La morte di Alessandro:
«Mai usare le scorciatoie»

Anche se la dinamica della tragedia accaduta nel pomeriggio di mercoledì 31 a Madesimo ormai è chiara, ciò che è successo lascia ancora sbigottiti. Un “volo” di quasi duecento metri lungo un canale che da Teggiate porta a Isola e un giovane di soli sedici anni, Alessandro De Giuli (era figlio di Fabrizio, per anni autista del "Corriere della Sera"), trovato senza vita. Secondo le ricostruzioni, basate sul racconto dei ragazzi che stavano scendendo verso Madesimo con la vittima, un gruppo composto da Alessandro e tre amici si stava dirigendo a piedi verso il centro del paese. Nel tragitto hanno utilizzato delle scorciatoie, evitando di seguire la statale.

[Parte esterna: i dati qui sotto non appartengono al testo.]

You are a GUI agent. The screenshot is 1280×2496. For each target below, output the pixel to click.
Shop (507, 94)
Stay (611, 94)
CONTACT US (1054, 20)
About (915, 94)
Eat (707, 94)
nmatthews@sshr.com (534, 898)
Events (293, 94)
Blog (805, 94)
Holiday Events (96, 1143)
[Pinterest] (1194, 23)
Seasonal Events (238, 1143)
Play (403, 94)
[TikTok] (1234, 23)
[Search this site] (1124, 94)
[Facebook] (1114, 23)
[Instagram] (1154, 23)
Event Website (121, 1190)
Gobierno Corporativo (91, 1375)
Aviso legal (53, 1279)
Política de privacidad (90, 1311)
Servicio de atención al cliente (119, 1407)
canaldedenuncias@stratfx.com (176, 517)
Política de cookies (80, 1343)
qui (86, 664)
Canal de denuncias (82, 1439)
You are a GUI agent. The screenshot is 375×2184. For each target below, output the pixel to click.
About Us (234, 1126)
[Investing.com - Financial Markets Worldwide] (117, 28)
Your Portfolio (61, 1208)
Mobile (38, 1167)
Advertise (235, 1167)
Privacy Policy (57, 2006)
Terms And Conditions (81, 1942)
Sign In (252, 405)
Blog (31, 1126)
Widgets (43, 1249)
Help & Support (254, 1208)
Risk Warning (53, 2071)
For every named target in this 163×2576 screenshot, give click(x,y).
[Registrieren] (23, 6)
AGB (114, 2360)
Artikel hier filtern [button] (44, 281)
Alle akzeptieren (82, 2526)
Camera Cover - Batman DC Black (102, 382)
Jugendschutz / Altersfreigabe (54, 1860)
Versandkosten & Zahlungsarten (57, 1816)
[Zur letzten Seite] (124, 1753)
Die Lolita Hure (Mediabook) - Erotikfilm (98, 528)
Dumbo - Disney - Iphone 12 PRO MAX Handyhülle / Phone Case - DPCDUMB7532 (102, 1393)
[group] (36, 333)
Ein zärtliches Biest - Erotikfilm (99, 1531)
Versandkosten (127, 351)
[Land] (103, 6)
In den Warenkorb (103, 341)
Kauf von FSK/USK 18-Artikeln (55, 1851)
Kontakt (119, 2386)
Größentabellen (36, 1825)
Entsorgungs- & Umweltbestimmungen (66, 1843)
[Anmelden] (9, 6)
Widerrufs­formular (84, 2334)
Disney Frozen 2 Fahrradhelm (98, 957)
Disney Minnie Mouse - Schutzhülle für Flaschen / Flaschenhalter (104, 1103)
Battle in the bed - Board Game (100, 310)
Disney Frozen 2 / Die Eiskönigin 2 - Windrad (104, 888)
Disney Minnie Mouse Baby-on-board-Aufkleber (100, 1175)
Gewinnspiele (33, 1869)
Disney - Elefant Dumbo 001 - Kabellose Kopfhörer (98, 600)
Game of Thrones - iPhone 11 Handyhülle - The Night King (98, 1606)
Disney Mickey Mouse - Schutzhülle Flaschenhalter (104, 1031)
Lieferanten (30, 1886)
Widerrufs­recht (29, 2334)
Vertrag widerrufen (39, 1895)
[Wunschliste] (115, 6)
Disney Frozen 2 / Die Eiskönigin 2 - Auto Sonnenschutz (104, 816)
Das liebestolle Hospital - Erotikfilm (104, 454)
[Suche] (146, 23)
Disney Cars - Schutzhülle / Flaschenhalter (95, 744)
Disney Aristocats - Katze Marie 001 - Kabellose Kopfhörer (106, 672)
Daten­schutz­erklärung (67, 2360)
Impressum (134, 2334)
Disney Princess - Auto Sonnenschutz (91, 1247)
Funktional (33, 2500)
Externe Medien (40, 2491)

Dopo alcune discese di pendii andate a buon fine, hanno sbagliato strada e, anziché ritrovarsi sull’asfalto, sono finiti in una zona impervia, all’altezza di alcune reti paramassi, con davanti il vuoto. Hanno capito di dovere tornare indietro, ma improvvisamente Alessandro De Giuli è precipitato nel dirupo sottostante. Poi hanno cercato di raggiungerlo, ma è stato tutto inutile. Dagli amici è partita la chiamata per la centrale operativa del 118 che ha allertato le squadre del Soccorso alpino di Madesimo, supportate dai colleghi di Chiavenna. I ragazzi hanno fornito indicazioni estremamente precise sull’accaduto e sul punto della scomparsa del compagno. Le condizioni meteo non hanno permesso ai soccorritori di utilizzare l’elicottero. Un gruppo è sceso da Teggiate verso Isola con le corde, un altro è salito dal basso con le ciaspole, concentrando l’attenzione su un piccolo canale in corrispondenza del quale si erano perse le tracce del giovane milanese. Alessandro De Giuli è precipitato per quasi duecento metri. Gli uomini guidati da Claudio Bianchi,  muniti di Arva, pala e sonda per intervenire rapidamente e in modo efficace in caso di slavina, hanno trovato il corpo del ragazzo poco dopo le 16 di mercoledì. In serata i ragazzi dell’hinterland milanese, alloggiati in un rifugio di Teggiate, hanno ricevuto la comunicazione del ritrovamento del corpo dell’amico.
Evitare di abbandonare le strade e le piste e di effettuare escursioni senza preparazione ed equipaggiamento adeguati. È la raccomandazione del Soccorso alpino dopo la tragica escursione. Le parole dei soccorritori, le uniche pronunciate in questi giorni di dolore che hanno lasciato Madesimo sbigottita, sono rivolte a tutte le persone che frequentano la montagna in questi giorni e, in particolare, a chi non ha una conoscenza di base dell’ambiente alpino. Un territorio dove il pericolo può essere dietro l’angolo.
«Dobbiamo tenere sempre presente che l’ambiente di montagna può comportare dei rischi anche a pochi metri dai centri abitati, come è avvenuto mercoledì a Teggiate - così commenta quanto accaduto il capostazione del Soccorso alpino di Chiavenna Giuseppe Cerfoglia -. Non bisogna mai uscire dai sentieri battuti e segnalati. Basta spostarsi di pochi passi per rischiare la vita. Non vanno abbandonati né d’estate né d’inverno, un periodo caratterizzato da pericoli ancora maggiori a causa della presenza di neve e ghiaccio e della visibilità spesso limitata. Un altro aspetto è legato all’equipaggiamento. Non bisogna mai rinunciare a un abbigliamento adeguato. Il freddo può portare a conseguenze gravissime anche in assenza di traumi e, nel caso di escursioni sulla neve, sono indispensabili strumenti come Arva, pala e sonda».